Le deuxième élément particulièrement intéressant, c’est celui de l’innovation, surtout au niveau des Small & Mid Caps. Cette innovation a plutôt tendance à s’accélérer.
Le troisième et dernier élément attrayant à mon sens est un élément structurel. La santé correspond à ce que les économistes appellent un bien supérieur. Dans le budget des ménages, les dépenses de santé augmentent avec les revenus, dans la mesure où elles privilégient leur bien-être, alors que d’autres postes comme la technologie ou les biens de consommation ne sont pas extensibles.

Comment mesurez-vous l’attrait de ce secteur?
Sur ces 30 dernières années, depuis que ces données sont disponibles, le secteur de la santé génère une prime de rendement de 2% par rapport au S&P500, pour une volatilité alignée sur celle de l’indice.

Comment vous positionnez-vous aujourd’hui sur ce secteur?
Nous nous concentrons sur trois thèmes.

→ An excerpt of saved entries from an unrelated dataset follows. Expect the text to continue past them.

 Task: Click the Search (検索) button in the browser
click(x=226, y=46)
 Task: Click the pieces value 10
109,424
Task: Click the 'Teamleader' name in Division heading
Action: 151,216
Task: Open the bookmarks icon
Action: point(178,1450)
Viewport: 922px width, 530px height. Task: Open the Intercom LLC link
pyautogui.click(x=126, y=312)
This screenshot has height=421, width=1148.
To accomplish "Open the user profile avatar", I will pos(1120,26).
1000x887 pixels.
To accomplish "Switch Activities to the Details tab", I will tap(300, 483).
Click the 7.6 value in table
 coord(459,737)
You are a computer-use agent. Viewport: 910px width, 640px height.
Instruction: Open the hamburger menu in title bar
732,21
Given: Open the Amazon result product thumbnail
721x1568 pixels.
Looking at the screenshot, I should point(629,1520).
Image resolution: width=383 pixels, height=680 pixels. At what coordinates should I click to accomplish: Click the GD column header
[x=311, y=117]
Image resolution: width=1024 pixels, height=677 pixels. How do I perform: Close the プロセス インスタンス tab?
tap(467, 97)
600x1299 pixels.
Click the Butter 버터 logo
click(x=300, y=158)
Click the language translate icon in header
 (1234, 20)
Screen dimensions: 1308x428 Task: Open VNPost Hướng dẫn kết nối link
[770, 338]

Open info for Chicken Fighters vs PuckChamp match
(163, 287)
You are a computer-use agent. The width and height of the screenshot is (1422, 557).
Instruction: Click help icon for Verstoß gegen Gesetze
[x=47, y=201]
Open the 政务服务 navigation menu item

Le premier porte sur l’innovation. Sur ce plan, nous privilégions les Small & Mid Caps dans les secteurs de la biotech et des technologies médicales.
Le deuxième thème est celui de la digitalisation et là, nous prêtons une attention plus particulière aux entreprises dont les solutions se traduiront par d’importantes réductions de coûts pour l’ensemble de la santé.
Et enfin, nous allouons une part importante de nos portefeuilles aux entreprises situées dans les marchés émergents. Principalement en Asie, et surtout en Chine. D’ailleurs, notre allocation en actions chinoises est quasiment aussi importante que notre allocation actions suisses.
Pour nous il est clair que les entreprises émergentes présentent un potentiel d’autant plus élevé que leurs marchés domestiques profitent d’une croissance spectaculaire. C’est d’ailleurs la raison pour laquelle nous avons décidé très tôt de nous installer à Hong Kong. Nous voulons être au cœur de l’action.

Quels sont vos titres préférés en ce moment?
Nous aimons beaucoup Teladoc Health, qui est aujourd’hui le leader mondial de la télémédecine. Et nous suivons avec beaucoup d’intérêt Atea Pharmaceuticals, qui vient de réaliser son IPO. C’est une biotech très prometteuse qui développe des thérapies pour le covid et pour d’autres infections virales.